## Begin Record extracts

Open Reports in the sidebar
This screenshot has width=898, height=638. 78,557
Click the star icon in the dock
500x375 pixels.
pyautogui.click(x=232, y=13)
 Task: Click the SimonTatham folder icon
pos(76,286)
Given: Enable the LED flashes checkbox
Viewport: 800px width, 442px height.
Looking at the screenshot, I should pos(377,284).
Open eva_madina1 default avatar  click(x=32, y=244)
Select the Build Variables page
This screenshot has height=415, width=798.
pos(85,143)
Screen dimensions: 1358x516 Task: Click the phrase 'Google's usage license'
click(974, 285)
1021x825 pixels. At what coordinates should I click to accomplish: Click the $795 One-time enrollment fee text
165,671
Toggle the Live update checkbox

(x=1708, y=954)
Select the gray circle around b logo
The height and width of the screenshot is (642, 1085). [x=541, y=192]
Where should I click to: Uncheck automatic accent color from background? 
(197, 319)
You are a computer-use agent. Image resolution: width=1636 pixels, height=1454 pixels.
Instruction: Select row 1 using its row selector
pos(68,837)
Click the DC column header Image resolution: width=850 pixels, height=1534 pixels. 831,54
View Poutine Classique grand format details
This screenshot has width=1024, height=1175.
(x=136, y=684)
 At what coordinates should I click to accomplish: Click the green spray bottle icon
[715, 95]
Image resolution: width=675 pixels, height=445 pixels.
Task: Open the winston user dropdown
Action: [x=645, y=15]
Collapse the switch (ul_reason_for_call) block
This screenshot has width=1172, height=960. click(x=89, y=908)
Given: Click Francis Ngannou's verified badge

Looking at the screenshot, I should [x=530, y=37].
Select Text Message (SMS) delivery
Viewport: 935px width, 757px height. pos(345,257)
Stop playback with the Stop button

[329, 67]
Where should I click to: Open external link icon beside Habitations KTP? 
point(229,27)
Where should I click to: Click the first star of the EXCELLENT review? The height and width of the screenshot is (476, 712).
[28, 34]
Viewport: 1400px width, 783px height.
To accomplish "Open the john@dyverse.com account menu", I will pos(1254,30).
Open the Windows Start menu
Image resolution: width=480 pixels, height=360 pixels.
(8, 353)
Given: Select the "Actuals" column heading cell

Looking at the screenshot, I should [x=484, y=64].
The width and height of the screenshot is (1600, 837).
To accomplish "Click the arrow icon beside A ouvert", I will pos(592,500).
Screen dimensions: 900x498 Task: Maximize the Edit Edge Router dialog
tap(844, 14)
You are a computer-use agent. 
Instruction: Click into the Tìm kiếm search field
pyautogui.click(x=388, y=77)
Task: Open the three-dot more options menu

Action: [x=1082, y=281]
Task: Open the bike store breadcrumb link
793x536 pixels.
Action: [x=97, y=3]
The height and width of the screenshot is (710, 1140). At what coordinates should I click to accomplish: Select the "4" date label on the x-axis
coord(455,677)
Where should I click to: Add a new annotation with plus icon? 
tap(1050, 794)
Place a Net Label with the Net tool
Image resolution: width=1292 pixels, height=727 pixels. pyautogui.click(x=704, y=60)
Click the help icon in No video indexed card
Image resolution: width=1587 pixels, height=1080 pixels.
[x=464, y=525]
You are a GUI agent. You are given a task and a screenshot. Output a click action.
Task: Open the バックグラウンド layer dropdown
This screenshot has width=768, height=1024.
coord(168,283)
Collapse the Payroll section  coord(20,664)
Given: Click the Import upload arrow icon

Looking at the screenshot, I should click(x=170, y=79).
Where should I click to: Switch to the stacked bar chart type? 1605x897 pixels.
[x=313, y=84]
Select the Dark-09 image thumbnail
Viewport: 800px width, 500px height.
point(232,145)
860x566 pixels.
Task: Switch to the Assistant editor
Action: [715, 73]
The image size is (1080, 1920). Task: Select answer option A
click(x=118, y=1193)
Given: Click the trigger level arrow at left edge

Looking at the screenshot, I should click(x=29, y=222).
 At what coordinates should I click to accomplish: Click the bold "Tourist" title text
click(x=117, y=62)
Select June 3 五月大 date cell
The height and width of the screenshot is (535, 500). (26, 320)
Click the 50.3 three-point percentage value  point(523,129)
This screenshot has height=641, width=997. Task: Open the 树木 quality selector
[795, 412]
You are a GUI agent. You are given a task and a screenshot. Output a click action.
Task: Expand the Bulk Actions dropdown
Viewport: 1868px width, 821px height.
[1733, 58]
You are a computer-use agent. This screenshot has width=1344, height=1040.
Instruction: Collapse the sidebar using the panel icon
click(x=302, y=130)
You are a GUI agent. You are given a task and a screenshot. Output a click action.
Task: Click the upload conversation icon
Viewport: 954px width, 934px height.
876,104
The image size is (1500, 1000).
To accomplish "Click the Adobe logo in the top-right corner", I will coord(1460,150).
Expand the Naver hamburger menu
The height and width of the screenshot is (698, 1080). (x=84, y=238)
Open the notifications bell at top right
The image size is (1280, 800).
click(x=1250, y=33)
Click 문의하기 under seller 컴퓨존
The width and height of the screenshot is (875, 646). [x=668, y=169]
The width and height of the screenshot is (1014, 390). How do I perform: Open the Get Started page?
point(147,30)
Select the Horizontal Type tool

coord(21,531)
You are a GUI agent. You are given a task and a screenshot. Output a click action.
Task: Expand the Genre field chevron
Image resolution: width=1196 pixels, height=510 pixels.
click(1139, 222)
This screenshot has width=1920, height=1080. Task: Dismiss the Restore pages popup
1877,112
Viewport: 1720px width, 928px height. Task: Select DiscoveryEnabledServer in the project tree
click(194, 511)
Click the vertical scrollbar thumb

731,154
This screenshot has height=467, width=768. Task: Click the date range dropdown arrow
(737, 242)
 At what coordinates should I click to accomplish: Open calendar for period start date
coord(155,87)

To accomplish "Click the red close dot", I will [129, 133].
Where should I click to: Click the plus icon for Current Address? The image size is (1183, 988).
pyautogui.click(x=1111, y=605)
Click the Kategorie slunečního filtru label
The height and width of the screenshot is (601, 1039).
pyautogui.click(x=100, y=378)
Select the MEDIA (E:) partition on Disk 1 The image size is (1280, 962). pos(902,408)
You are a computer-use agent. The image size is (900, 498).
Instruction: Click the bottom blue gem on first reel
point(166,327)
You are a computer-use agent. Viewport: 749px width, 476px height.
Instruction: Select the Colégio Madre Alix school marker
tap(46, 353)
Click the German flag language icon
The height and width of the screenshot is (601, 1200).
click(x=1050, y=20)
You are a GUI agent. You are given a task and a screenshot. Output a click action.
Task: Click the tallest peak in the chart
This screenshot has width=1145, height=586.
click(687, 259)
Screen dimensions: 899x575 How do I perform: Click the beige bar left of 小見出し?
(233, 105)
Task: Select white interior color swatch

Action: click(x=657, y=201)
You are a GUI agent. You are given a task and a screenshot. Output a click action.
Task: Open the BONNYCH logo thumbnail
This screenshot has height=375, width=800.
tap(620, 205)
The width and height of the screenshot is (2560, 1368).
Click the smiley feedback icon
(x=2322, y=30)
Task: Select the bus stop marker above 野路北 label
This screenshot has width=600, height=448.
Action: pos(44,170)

## End Record extracts

Extract every line of the material above that contains the string "size".

The image size is (1080, 1920). Task: Select answer option A
The image size is (1500, 1000).
The image size is (1280, 800).
Where should I click to: Click the plus icon for Current Address? The image size is (1183, 988).
Select the MEDIA (E:) partition on Disk 1 The image size is (1280, 962). pos(902,408)
You are a computer-use agent. The image size is (900, 498).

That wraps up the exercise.